DOREE STEIN, PLAINTIFF-APPELLANT,
v.
JOHN ASHCROFT, UNITED STATES ATTORNEY GENERAL, AND IMMIGRATION AND NATURALIZATION SERVICE, DEFENDANTS-APPELLEES.



Appeal from the United States District Court for the Northern District of Illinois, Eastern Division. No. 98 C 2393--Blanche M. Manning, Judge.

Before Coffey, Rovner and Evans, Circuit Judges.

The opinion of the court was delivered by: Coffey, Circuit Judge.

Argued November 5, 2001

Plaintiff-Appellant Doree Stein is employed by the Immigration and Naturalization Service (INS) Chicago District Office as a District Adjudication Officer (DAO). Stein brought suit against her employer alleging that the defendants failed to accommodate her disability in violation of the Rehabilitation Act of 1973, 29 U.S.C. sec. 794a. The district court granted the defendants' motion for summary judgment, and Stein appeals. We affirm.

BACKGROUND

Stein began employment with the INS Chicago District Office as a DAO in 1988. Her primary job responsibilities were interviewing applicants for United States citizenship and generating reports of those interviews, assisting applicants in the completion of the necessary forms, as well as processing completed applications. Stein's duties were primarily performed in her office at INS, but at times she would travel beyond the confines of the office (to places such as community centers, libraries, and churches) anywhere from one to five days per week to conduct "outreach" assignments. While working outside the office, Stein taught applicants about the procedure of becoming a U.S. citizen and conducted interviews. The outreach program required Stein to engage in moderate physical exertion not required in the office, such as standing for long periods, transporting and carrying boxes of files and office supplies, and setting up folding tables and chairs.
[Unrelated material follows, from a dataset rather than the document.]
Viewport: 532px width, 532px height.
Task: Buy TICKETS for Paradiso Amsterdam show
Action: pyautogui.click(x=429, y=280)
In May 1994, Stein was diagnosed as suffering from chronic upper left extremity pain and "myofacial pain syndrome,"*fn1 as the cumulative result of several injuries (including a car accident and an incident in which Stein was physically attacked). Stein claims that this medical problem made it difficult for her to fully extend her left arm and to lift and carry heavy objects, including the boxes she transported to and from outreach assignments. In June 1994, Stein's treating physician sent a letter to the INS recommending that Stein "not do as much heavy lifting as she had been previously," but added that it was otherwise "acceptable that she goes out into the field for her work." In a subsequent letter to Stein's employer dated October 13, 1994, Stein's doctor amended his recommendation, stating that Stein was "released to sedentary employment . . . . She should not have duties that call her to perform repetitive motions of her left hand more than 33% of the time. She will need to have computer arm rests and equipmentsufficient to minimize the quantity of her typing (i.e. efficient word processing software)." An occupational therapist was brought in to evaluate Stein's work station at INS and made recommendations intending to minimize the stress placed on the left side of her body. Furthermore, it was suggested that she use a properly adjusted "ergonomic" chair with proper posture, and that she position frequently used items in her work area more efficiently. In December 1994, Stein's doctor prescribed the use of a computer "set up in an ergonomically correct position" so as to "decrease the chance of overload to her neck, shoulder, arm, wrist and hand structures."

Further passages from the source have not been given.